● **TASK OBJECTIVE**: Turn the stretch of the listing from the line containing "Given: Click Toretto" through the line containing "This screenshot has" into a numbered list, skipping any blank lines and leaving out the pictures.

● **DATA LINES**:

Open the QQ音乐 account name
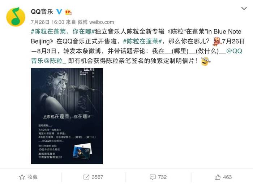The width and height of the screenshot is (253, 184). coord(42,12)
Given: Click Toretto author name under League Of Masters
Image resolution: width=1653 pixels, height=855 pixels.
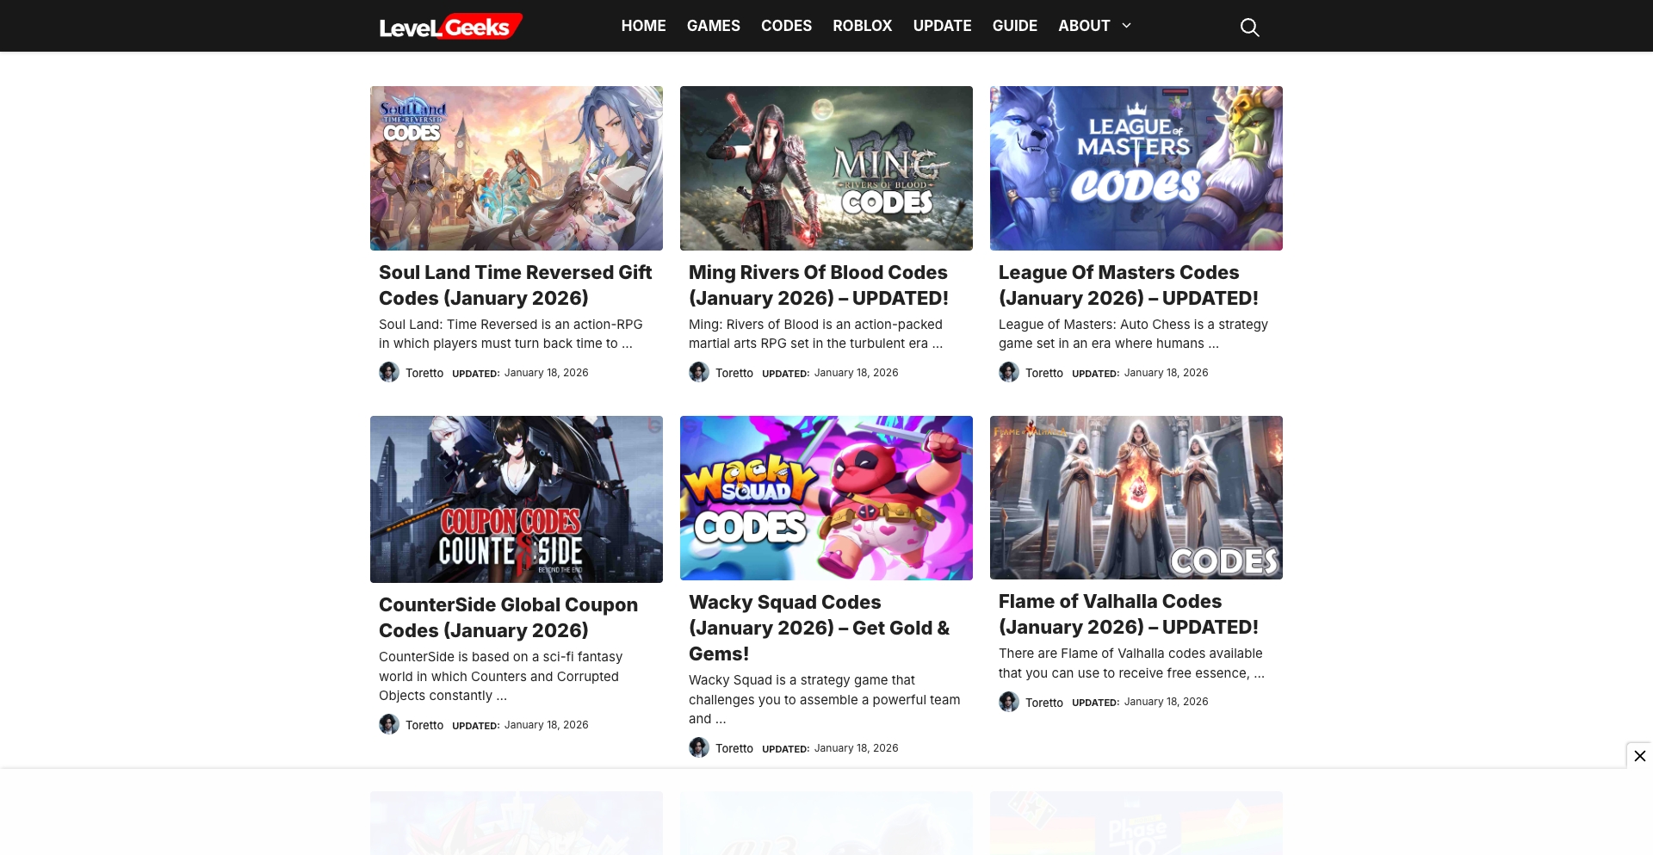Looking at the screenshot, I should [1043, 373].
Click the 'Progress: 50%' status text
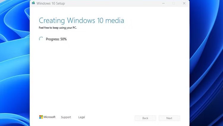This screenshot has width=223, height=126. point(56,39)
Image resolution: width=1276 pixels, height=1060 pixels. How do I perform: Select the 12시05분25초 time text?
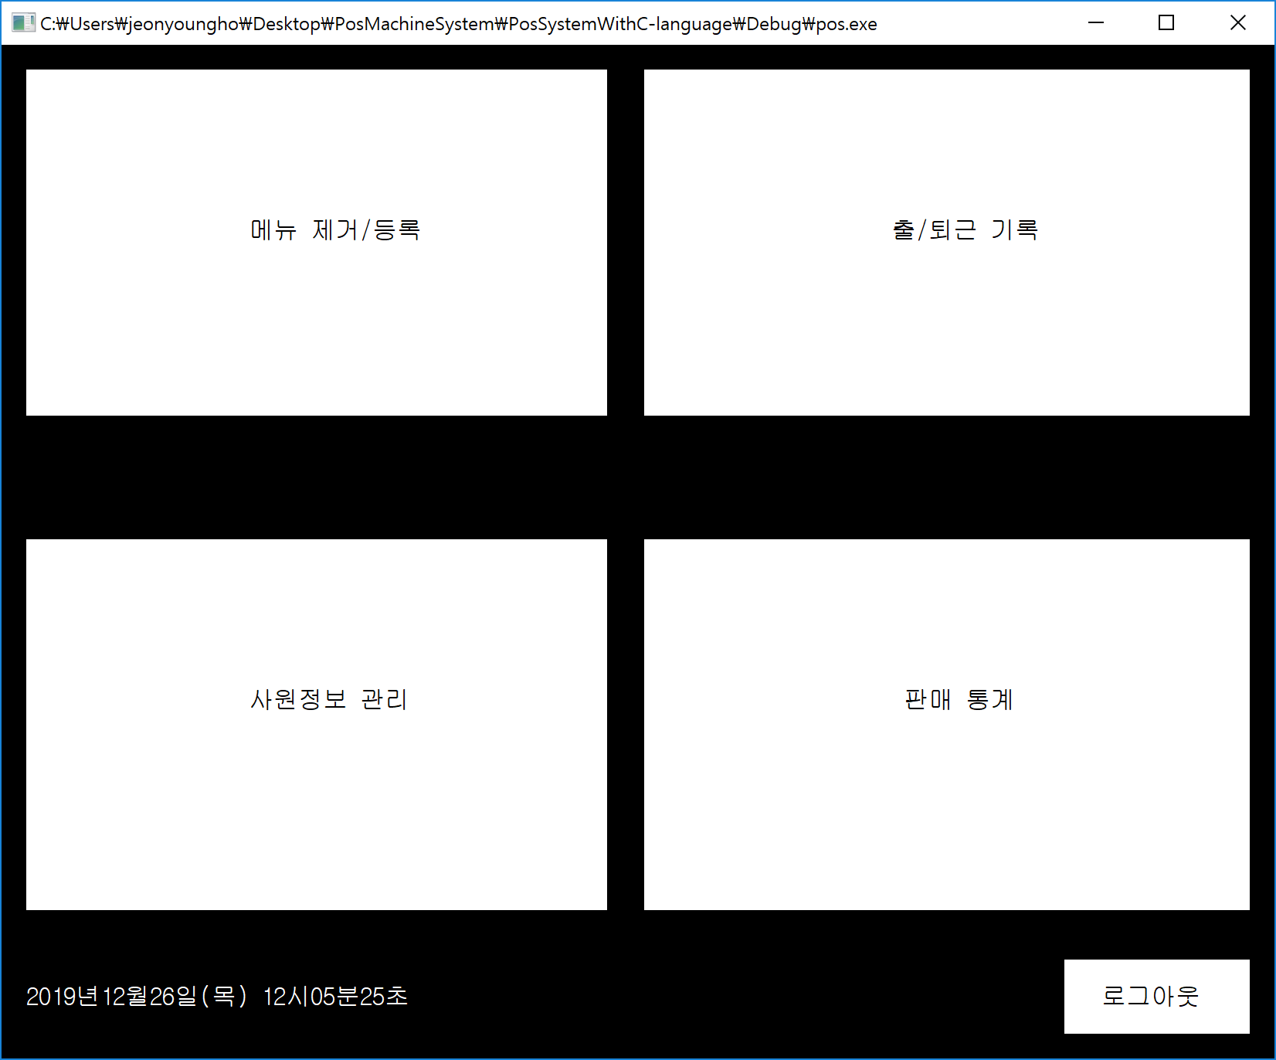[336, 997]
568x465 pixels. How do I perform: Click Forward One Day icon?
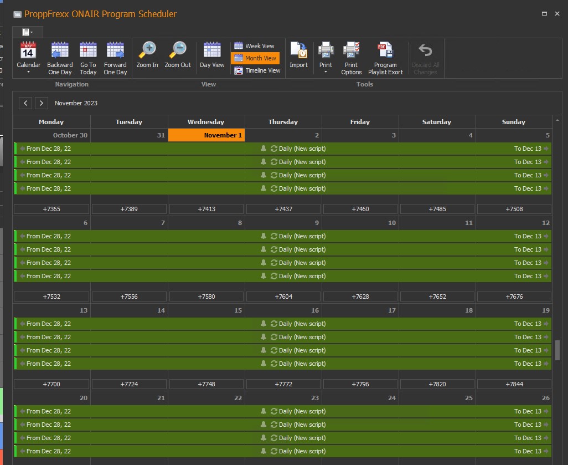point(115,51)
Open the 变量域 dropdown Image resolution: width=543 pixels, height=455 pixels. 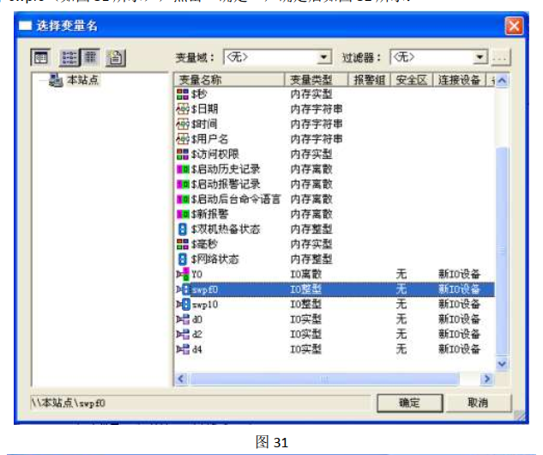pyautogui.click(x=324, y=58)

● **EXERCISE RESULT**:
1. Given: Click Toretto author name under League Of Masters
2. Image resolution: width=1653 pixels, height=855 pixels.
3. Looking at the screenshot, I should [1043, 373].
4. Click the 'Progress: 50%' status text
5. This screenshot has width=223, height=126. point(56,39)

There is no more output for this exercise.